TEXT PASSAGE section start

Hugh Fortescue, 4th Earl Fortescue (16 April 1854 – 29 October 1932), styled Viscount Ebrington from 1861 to 1905, was an English Liberal politician who sat in the House of Commons from 1881 until 1892 and later in the House of Lords having inherited his father's peerages. He was a famous sportsman in the hunting-field.

==Origins==
Fortescue was the son of Hugh Fortescue, 3rd Earl Fortescue (1818–1905), whose main seat was Castle Hill, Filleigh, Devon, by his wife Lady Georgiana Augusta Charlotte Caroline Dawson-Damer, daughter of George Lionel Dawson-Damer and sister of Lionel Dawson-Damer, 4th Earl of Portarlington. He was known by his courtesy title of Viscount Ebrington until his father's death in 1905, when he inherited the earldom.

==Career==

===Education===
He was educated at Harrow School and Trinity College, Cambridge. At Cambridge, he was treasurer of the University Pitt Club.

===Local career in Devon===
He was a captain in the North Devon Hussar Yeoman Cavalry and became Colonel of the North Devon Yeomanry. He was a J.P. for Devon and for South Molton, the town close to the family seat of Castle Hill, Filleigh. He served as Deputy Lieutenant for Devon and was Lord-Lieutenant of Devon from 1903 to 1928. He was also Chairman of Devon County Council. He was Provincial Grand Master of Freemasons in Devon. He was Master of the Devon and Somerset Staghounds.

===National career===
He was at one time private secretary to Lord President of the Council Earl Spencer. He was ADC to King Edward VII from 1903 to 1910 and received a KCB in 1911. He was ADC to King George V from 1910 to 1921. He served as president and chairman of the Territorial Force Advisory Council.

TEXT PASSAGE section end

WHAT TO DO:
- a) According to the biography of the 4th Earl Fortescue, during which years was he Lord-Lieutenant of Devon?
- b) Extend the biography of the 4th Earl Fortescue, picking up after its final sentence.
The items that come after the biography of the 4th Earl Fortescue are not needed for anything here.

STUDY MATERIAL section start

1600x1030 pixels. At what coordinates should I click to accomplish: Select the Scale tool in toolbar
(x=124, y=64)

STUDY MATERIAL section end
STUDY MATERIAL section start

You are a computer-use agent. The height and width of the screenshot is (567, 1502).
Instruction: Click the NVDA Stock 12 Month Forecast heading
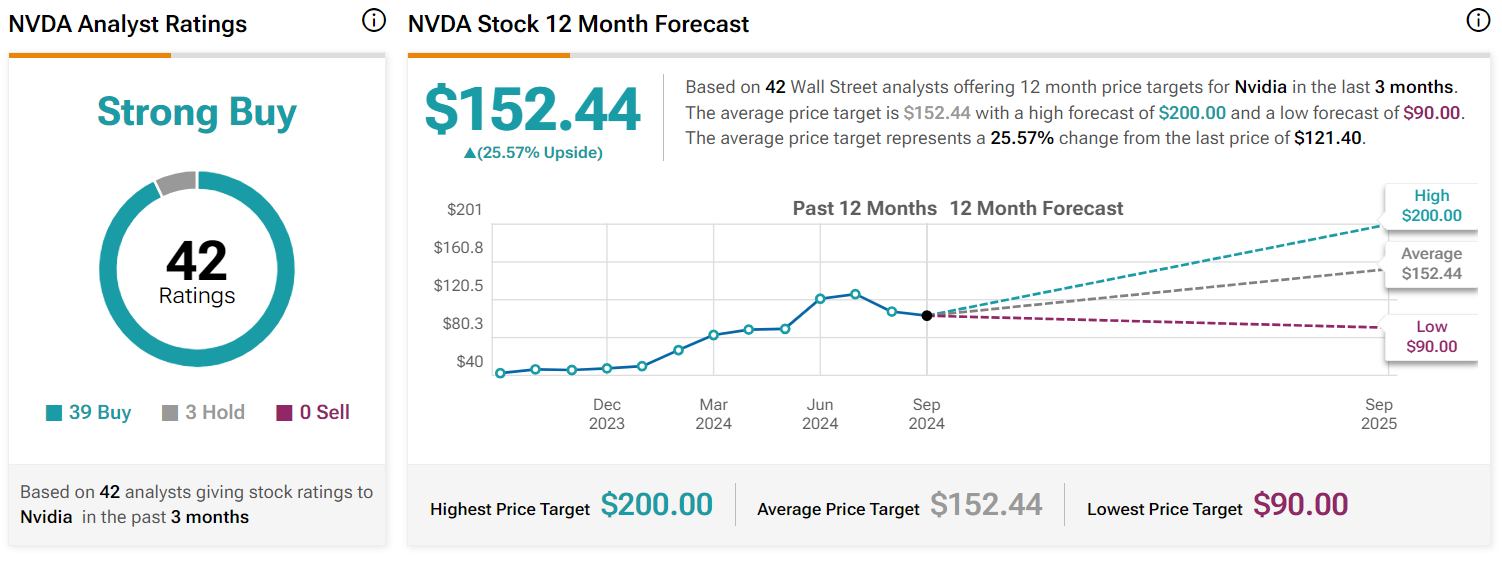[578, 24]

STUDY MATERIAL section end
STUDY MATERIAL section start

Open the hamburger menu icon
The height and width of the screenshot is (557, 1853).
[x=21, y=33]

STUDY MATERIAL section end

YOUR RESPONSES:
- a) He was Lord-Lieutenant of Devon from 1903 to 1928.

- b)
===Parliamentary career===
In 1881 Fortescue was elected as a Liberal Member of Parliament (MP) for Tiverton and held the seat until 1885 when representation was reduced to one member under the Redistribution of Seats Act 1885. In 1885 he was elected MP for Tavistock. When the Liberals split in 1886 over Home Rule for Ireland, he joined the breakaway Liberal Unionists. He held the seat until 1892.

==Purchases Exmoor Forest==
When Viscount Ebrington he purchased the reversion of about 20,000 acres comprising the former royal forest of Exmoor from Sir Frederick Knight (1812–1897) who with his father John Knight (d.1851) had introduced livestock farming to that previously undeveloped and barren moorland. Following the early death of Knight's son Frederick Sebright Winn Knight (1851–1879) in 1879 aged 28, Knight sold the reversion of Exmoor Forest to Ebrington, that is to say he retained a life interest. Ebrington used the residence constructed by James Boevey in 1654 at Simonsbath, ten miles NE of Castle Hill, as a hunting lodge and for his work in continuing agricultural development. He instituted an annual horse show at Exford, which helped to increase the quality of hunters used on Exmoor.

==Death and burial==
He died at the age of 78.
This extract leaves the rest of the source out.